═════ Dataset extract

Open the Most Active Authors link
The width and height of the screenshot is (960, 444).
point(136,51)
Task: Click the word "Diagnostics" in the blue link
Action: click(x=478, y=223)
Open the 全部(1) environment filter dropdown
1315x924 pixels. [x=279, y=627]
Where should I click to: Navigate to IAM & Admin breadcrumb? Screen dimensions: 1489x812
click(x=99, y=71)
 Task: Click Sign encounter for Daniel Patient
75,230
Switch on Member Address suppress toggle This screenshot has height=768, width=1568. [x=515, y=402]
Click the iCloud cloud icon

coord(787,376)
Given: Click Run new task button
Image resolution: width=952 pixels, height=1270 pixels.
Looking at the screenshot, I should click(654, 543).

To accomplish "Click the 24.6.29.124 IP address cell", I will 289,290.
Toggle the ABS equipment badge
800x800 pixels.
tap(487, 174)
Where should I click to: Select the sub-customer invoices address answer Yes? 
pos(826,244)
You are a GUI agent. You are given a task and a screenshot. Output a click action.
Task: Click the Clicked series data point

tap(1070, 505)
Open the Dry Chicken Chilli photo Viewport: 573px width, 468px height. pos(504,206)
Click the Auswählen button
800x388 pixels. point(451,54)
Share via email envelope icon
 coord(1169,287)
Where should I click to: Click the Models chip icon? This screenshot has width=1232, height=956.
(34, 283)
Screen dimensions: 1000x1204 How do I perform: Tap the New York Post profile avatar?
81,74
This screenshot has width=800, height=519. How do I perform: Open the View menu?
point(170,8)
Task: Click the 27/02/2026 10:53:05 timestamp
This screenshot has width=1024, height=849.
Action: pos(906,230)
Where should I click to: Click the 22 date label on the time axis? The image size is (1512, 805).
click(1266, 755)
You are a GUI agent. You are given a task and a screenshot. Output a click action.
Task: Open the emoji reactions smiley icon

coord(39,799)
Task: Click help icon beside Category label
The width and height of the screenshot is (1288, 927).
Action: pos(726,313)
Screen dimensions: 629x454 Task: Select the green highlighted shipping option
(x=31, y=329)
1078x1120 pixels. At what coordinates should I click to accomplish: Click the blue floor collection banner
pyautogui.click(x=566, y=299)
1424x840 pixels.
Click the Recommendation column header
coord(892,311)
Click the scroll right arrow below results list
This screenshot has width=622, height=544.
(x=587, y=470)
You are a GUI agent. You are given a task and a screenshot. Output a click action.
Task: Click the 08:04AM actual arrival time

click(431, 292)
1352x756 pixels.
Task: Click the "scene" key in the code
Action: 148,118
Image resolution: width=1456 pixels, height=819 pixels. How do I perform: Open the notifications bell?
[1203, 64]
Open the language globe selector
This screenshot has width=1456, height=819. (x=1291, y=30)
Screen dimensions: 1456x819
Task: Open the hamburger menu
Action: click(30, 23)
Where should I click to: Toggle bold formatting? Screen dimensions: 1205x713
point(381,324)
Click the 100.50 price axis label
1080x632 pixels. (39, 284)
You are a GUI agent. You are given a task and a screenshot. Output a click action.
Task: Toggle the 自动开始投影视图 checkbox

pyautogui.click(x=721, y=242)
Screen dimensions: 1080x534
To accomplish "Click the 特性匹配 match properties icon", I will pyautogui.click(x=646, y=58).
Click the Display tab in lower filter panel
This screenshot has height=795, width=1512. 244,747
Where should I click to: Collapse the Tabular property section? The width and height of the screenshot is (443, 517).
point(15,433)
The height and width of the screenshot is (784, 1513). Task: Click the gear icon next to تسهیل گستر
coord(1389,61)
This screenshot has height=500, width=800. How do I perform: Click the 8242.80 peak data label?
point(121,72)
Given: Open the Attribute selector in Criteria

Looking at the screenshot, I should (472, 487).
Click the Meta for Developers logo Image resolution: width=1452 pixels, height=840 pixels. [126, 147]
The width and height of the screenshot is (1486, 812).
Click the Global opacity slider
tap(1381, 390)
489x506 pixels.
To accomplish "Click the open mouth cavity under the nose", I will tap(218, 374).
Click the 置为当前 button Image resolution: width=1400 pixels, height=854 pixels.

══════════

§ Exercise requirements
Return the lines from the one containing "Where should I click to: Click the 22" through the one containing "This screenshot has height=795, width=1512.", reproducing them character for character.

§ Completed task
Where should I click to: Click the 22 date label on the time axis? The image size is (1512, 805).
click(1266, 755)
You are a GUI agent. You are given a task and a screenshot. Output a click action.
Task: Open the emoji reactions smiley icon

coord(39,799)
Task: Click help icon beside Category label
The width and height of the screenshot is (1288, 927).
Action: pos(726,313)
Screen dimensions: 629x454 Task: Select the green highlighted shipping option
(x=31, y=329)
1078x1120 pixels. At what coordinates should I click to accomplish: Click the blue floor collection banner
pyautogui.click(x=566, y=299)
1424x840 pixels.
Click the Recommendation column header
coord(892,311)
Click the scroll right arrow below results list
This screenshot has width=622, height=544.
(x=587, y=470)
You are a GUI agent. You are given a task and a screenshot. Output a click action.
Task: Click the 08:04AM actual arrival time

click(431, 292)
1352x756 pixels.
Task: Click the "scene" key in the code
Action: 148,118
Image resolution: width=1456 pixels, height=819 pixels. How do I perform: Open the notifications bell?
[1203, 64]
Open the language globe selector
This screenshot has width=1456, height=819. (x=1291, y=30)
Screen dimensions: 1456x819
Task: Open the hamburger menu
Action: click(30, 23)
Where should I click to: Toggle bold formatting? Screen dimensions: 1205x713
point(381,324)
Click the 100.50 price axis label
1080x632 pixels. (39, 284)
You are a GUI agent. You are given a task and a screenshot. Output a click action.
Task: Toggle the 自动开始投影视图 checkbox

pyautogui.click(x=721, y=242)
Screen dimensions: 1080x534
To accomplish "Click the 特性匹配 match properties icon", I will pyautogui.click(x=646, y=58).
Click the Display tab in lower filter panel
This screenshot has height=795, width=1512. 244,747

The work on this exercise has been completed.